Это должна быть Габи, подумал Тревис, хотя не понимал почему. Он едва знал ее и сомневался, что ему когда-нибудь выпадет шанс узнать настоящую Габи Холланд. Тем вечером Тревис видел сердитую Габи, а недавно – Габи Воплощенное Раскаяние, но при этом он понятия не имел, как эта девушка ведет себя в обычных обстоятельствах. Не исключено, что у нее хорошее чувство юмора, хотя бог весть отчего он так решил. Еще Габи, несомненно, умна (Тревис сделал этот вывод на основании ее работы). Но он безуспешно попытался представить ее на свидании. И все-таки Тревис был рад, что она приехала, пусть всего лишь затем, чтобы предоставить им обоим шанс завязать добрососедские отношения. Он прекрасно знал, что плохой сосед может испортить человеку жизнь. По соседству с Джо жил парень, который в первый же погожий весенний день принимался жечь сухую листву, а по субботам с раннего утра стриг газон; у них несколько раз чуть не доходило до потасовки по поводу плачущих по ночам младенцев. Правила общежития, казалось Тревису, восходят еще к доисторическим временам, и меньше всего ему хотелось, чтобы Габи начала его избегать. Может быть, он пригласит ее в гости, когда у него в следующий раз соберется компания…

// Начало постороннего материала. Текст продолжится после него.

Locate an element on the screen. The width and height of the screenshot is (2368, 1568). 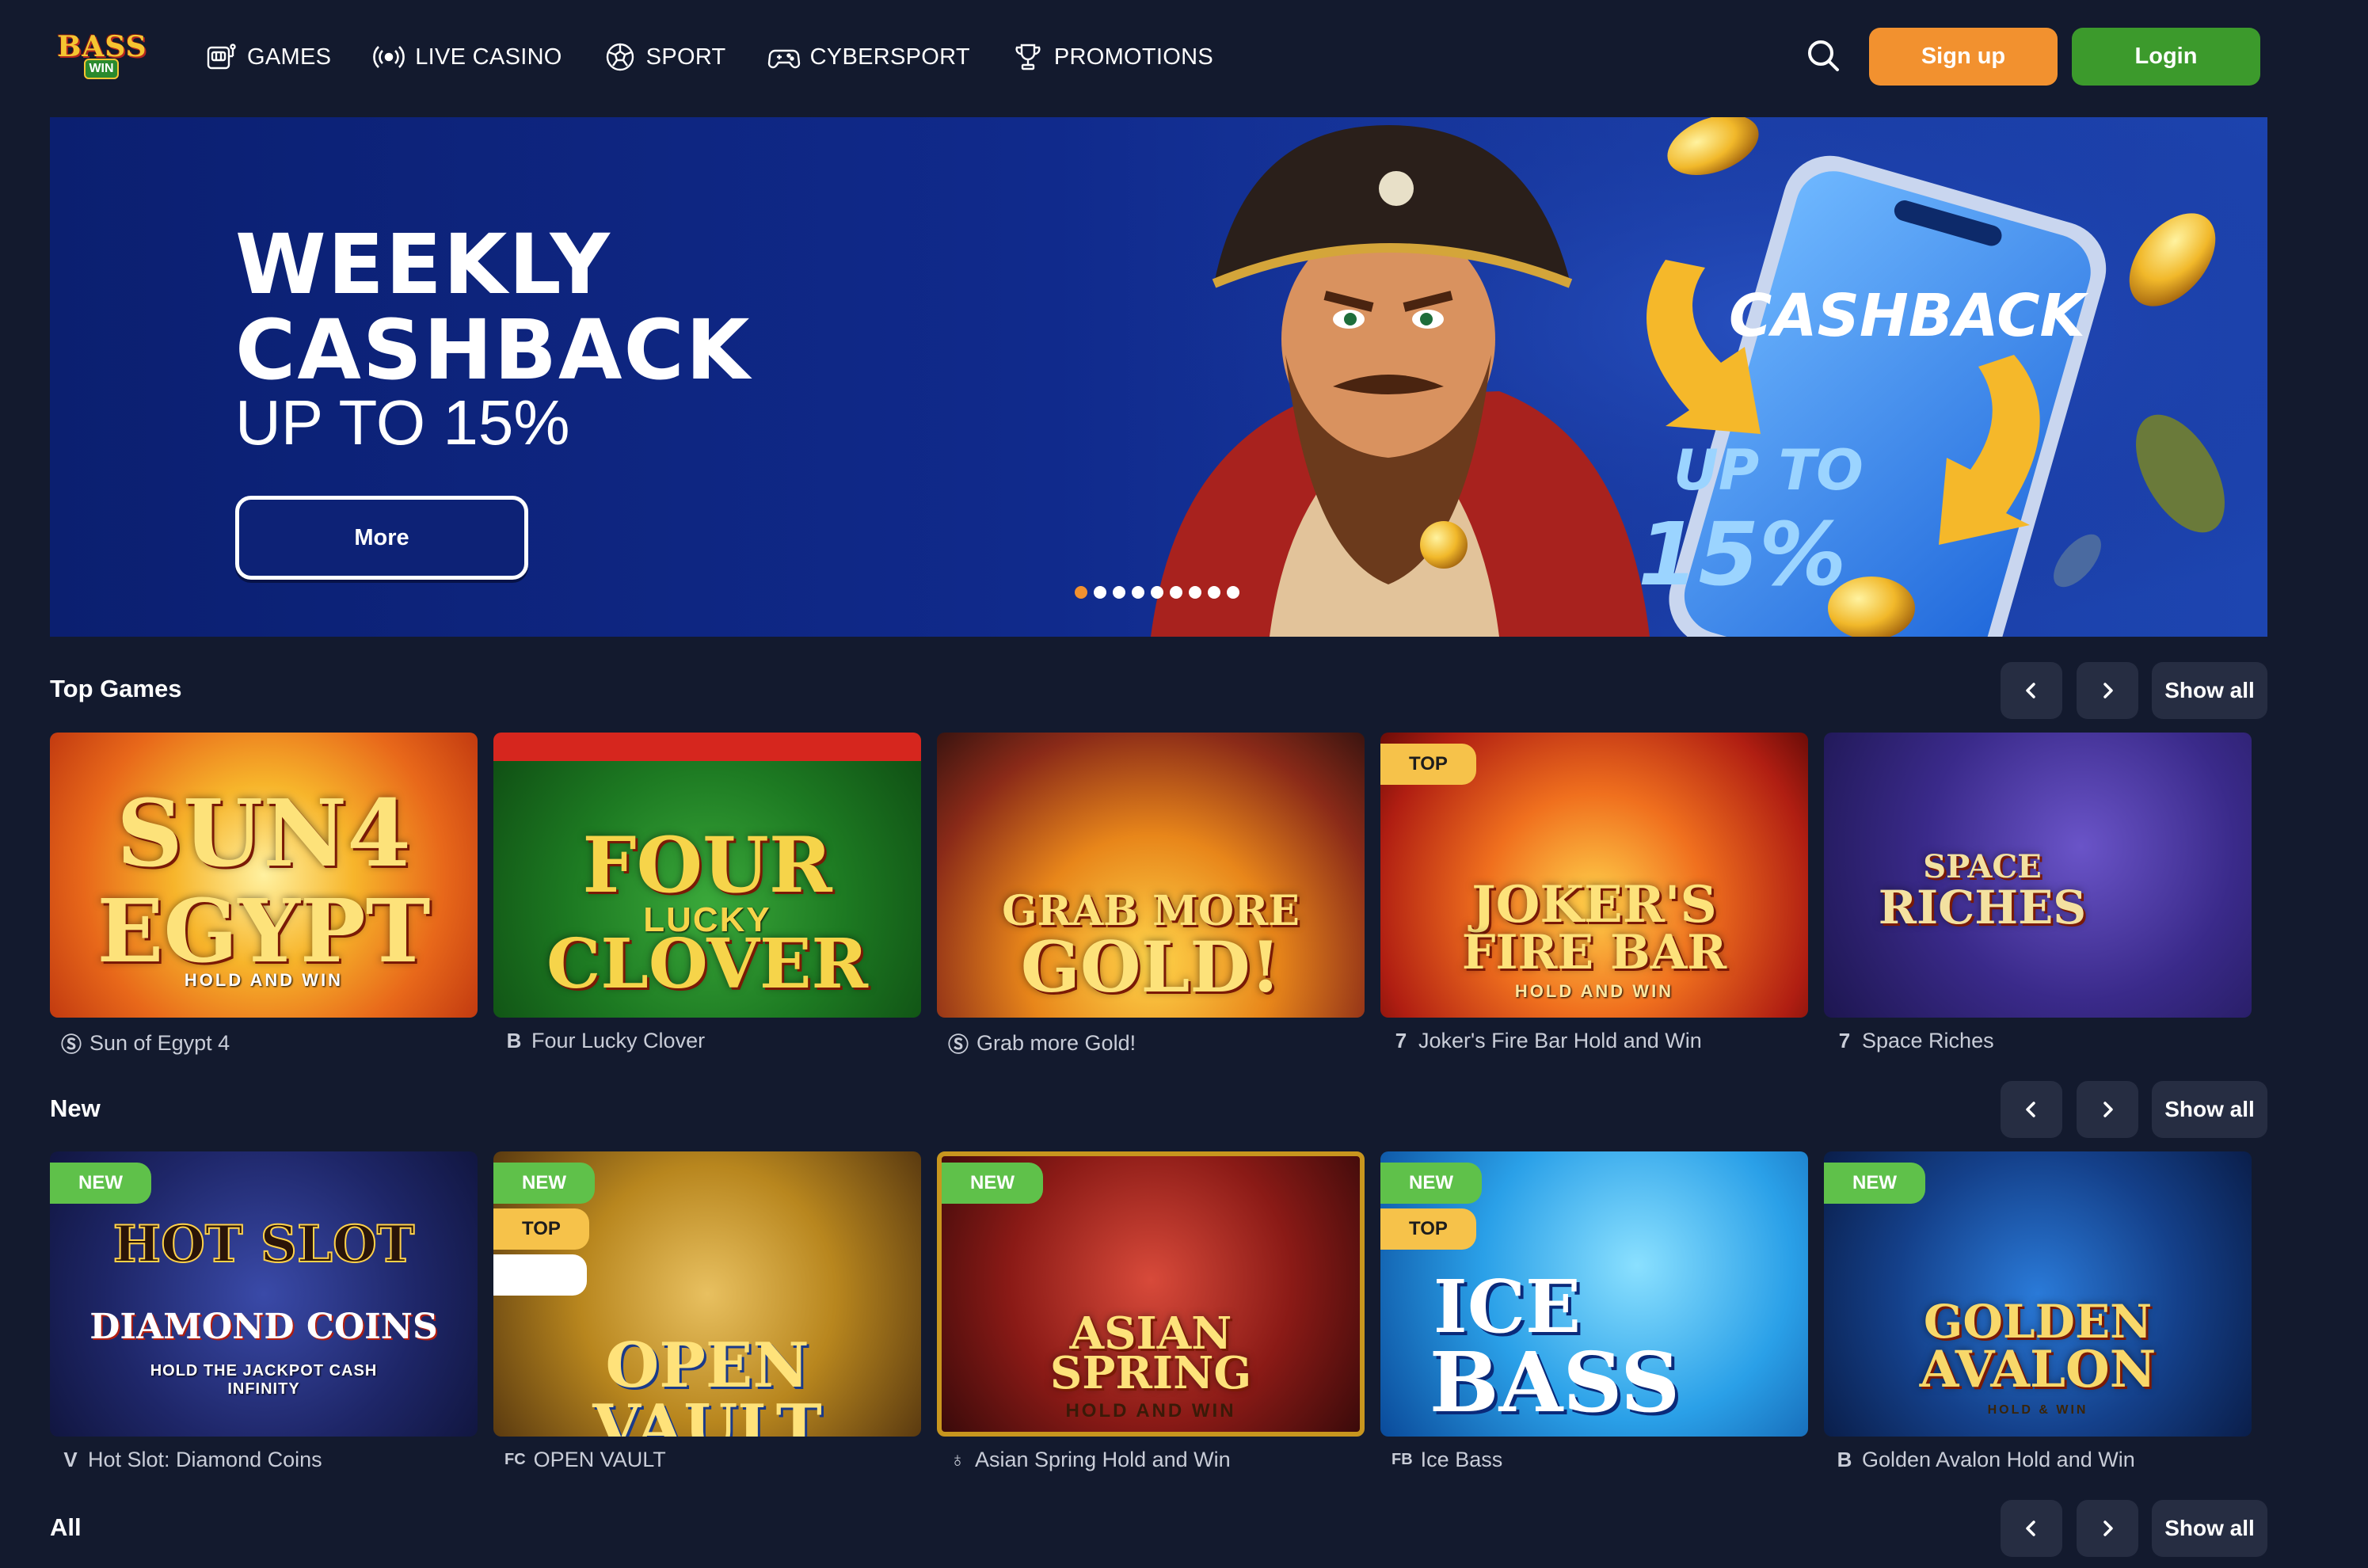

Да, решил Тревис. Он так и сделает. Забрал сумку-холодильник и зашагал к машине. После ленча ему предстояло, как обычно, принимать собак и кошек, а в три часа кто-то собирался принести геккона. Тревис любил возиться с экзотическими животными, он действительно разбирался в них, и это неизменно впечатляло владельцев. Ему нравилось выражение почтительности на их лицах, гласившее: «Потрясающе, он знает анатомию и физиологию буквально каждого живого существа на свете!» Тревис делал вид, что так оно и есть. Но правда была куда более прозаичной. Разумеется, он не всеведущ, просто болезнь есть болезнь, и ее лечат, как правило, вне зависимости от класса или вида, варьируются только дозы лекарства, и за этим доктору Паркеру приходилось обращаться к справочнику, неизменно лежащему на столе.
Садясь в машину, он снова подумал о Габи. Интересно, занимается ли она серфингом или сноубордингом? Вряд ли – но в то же время Тревис ощутил нечто особенное. Ему показалось, что Габи в отличие от большинства его бывших подруг не откажется испробовать то или другое, если представится возможность. Он понятия не имел, почему так решил. Тревис включил мотор и попытался отогнать странную мысль, изо всех сил убеждая себя, что это не важно. Хотя чувствовал он совершенно обратное.